Currently, the law states that the Prime Minister is elected by Parliament upon the proposal of the President. The mandate is not limited, which is why former Hungarian Prime Minister Viktor Orbán held the post of Prime Minister for decades.
In a move which in effect bars Orbán from returning to the role, Hungary’s new government, led by Péter Magyar, put forward a constitutional amendment that would limit Prime Ministers to a maximum of eight years in office.
The draft amendment appears to be an attempt to ward off the threat of Orbán seizing on the situation to mount a comeback, stating that term limits are “essential” to restoring the rule of law. “A person who has served as Prime Minister, for a total of at least eight years, including any interruptions, may not be elected as Prime Minister,” it says.

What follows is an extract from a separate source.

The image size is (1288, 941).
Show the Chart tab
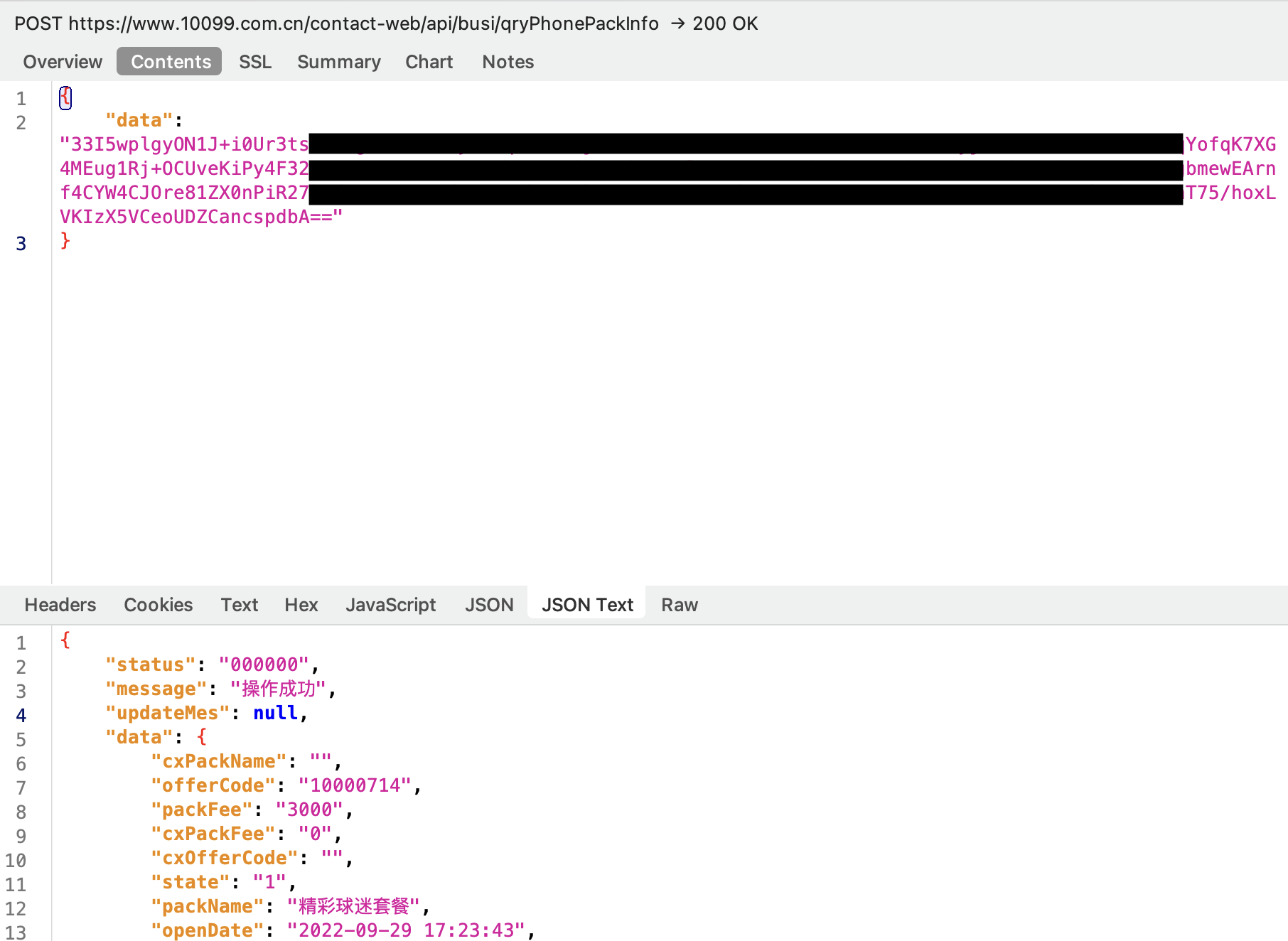(x=429, y=62)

The calculation would apply to all prime ministerial terms held since the country’s democratisation in 1990, meaning that Orbán, who had served five terms as Prime Minister since 1998, totalling 20 years in power, would be barred.
The amendment is far from foolproof, however, as any future leader with a two-thirds or supermajority could submit an amendment to extend their time in power.

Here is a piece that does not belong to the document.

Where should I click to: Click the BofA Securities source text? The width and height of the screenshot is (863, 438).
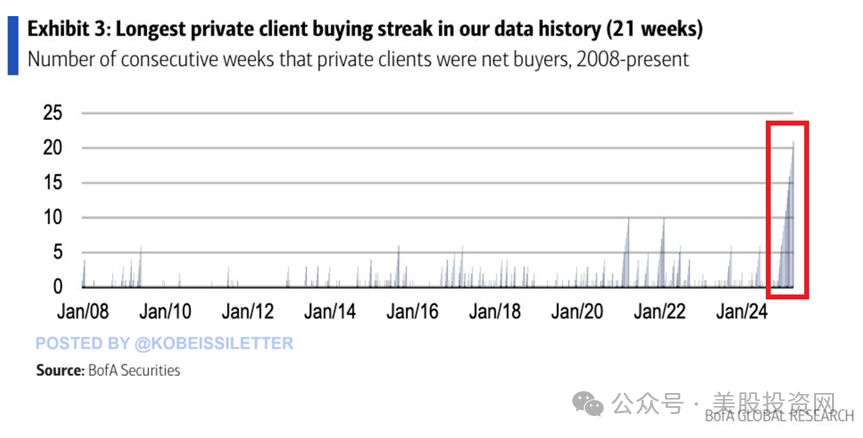pyautogui.click(x=108, y=370)
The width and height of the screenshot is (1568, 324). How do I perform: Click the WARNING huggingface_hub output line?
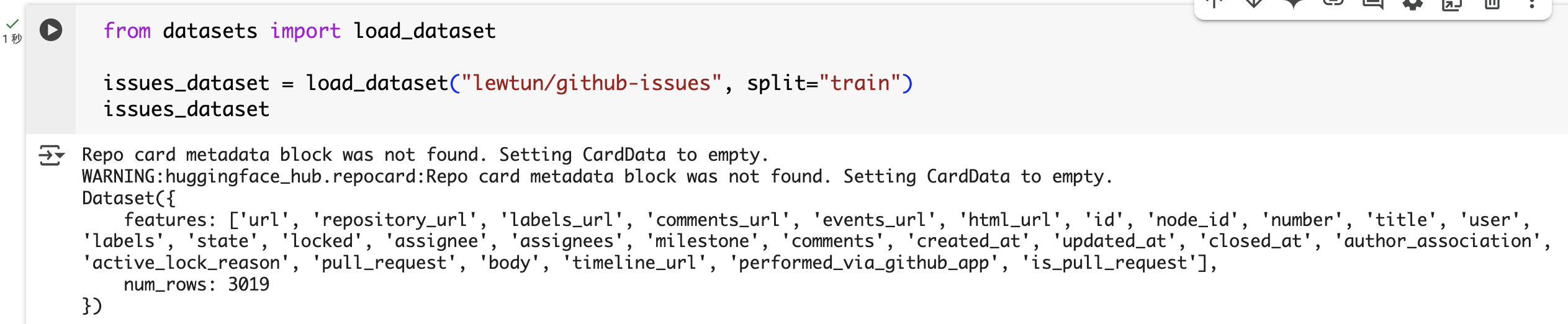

The draft amendment was submitted just over a week after the new government took office. It marked Magyar and his Tisza party’s first step in dismantling a constitution that was unilaterally rewritten and amended more than a dozen times as Orbán and his Fidesz party worked to turn Hungary into what they called a “petri dish for illiberalism.”

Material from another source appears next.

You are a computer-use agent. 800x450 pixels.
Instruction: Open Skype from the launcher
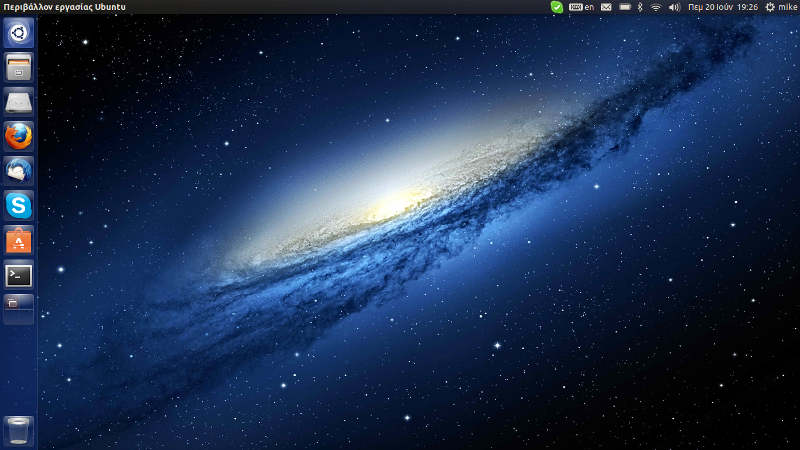pos(19,206)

During Magyar’s more than two years on the campaign trail, he repeatedly promised to bring in term limits, describing them as part of a wider push to restore the country’s democratic checks and balances.
As his party celebrated its landslide victory in last month’s election, Analysts were swift to say the new government faced a formidable task in rebuilding crumbling public services and a stagnant economy, one compounded by the many Fidesz loyalists who remain in the state, media and judiciary.
In the weeks since his election victory, Magyar has sought to emphasise his government’s break from the past, vowing to suspend broadcasts from state media that functioned as Orbán mouthpieces, calling on Orbán-era appointees to resign, and apologising to the teachers, journalists and public figures who were maligned by the state during Orbán’s time in power.
His government has also made clear that this stark shift also applies to foreign relations. In mid-May, the new Foreign Minister, Anita Orbán, said that she had summoned Russia’s Ambassador to Hungary over a massive drone attack in Ukraine, marking a reversal of her predecessor’s seemingly servile relations with Moscow.
Dissolution Of Sovereignty Protection Office
Another line in the draft amendment, which is expected to pass given Tisza’s own supermajority in parliament, paves the way for the dissolution of the controversial sovereignty protection office.
Launched during Orbán’s last years in power, the office was widely accused of seeking to quell critics of his government by allowing Hungary’s intelligence services to access information on individuals and organisations without judicial oversight.
As the new government races to unlock billions in frozen EU funds, the draft amendment also addresses a longstanding point of friction with the bloc by reclaiming the foundations that, during Orbán’s time, were used to maintain nearly two dozen universities and thinktanks such as the Mathias Corvinus Collegium.
In 2020, the parliamentary majority of Orbán’s Fidesz party introduced a provision into the Fundamental Law that subsequently allowed for the transfer of a portion of Hungarian higher education institutions and other state entities into foundation management.
Under the Orbán government, the foundations’ board of trustees, many of them stacked with Orbán loyalists, were handed complete control over the assets. The draft amendment states that this “eliminated democratic control” over these public assets and resulted in an “abuse of legislative power.”
The proposal sets out that the state could dissolve these foundations. “The amendment makes it clear that although the foundations … are private entities, their assets are national assets,” it says.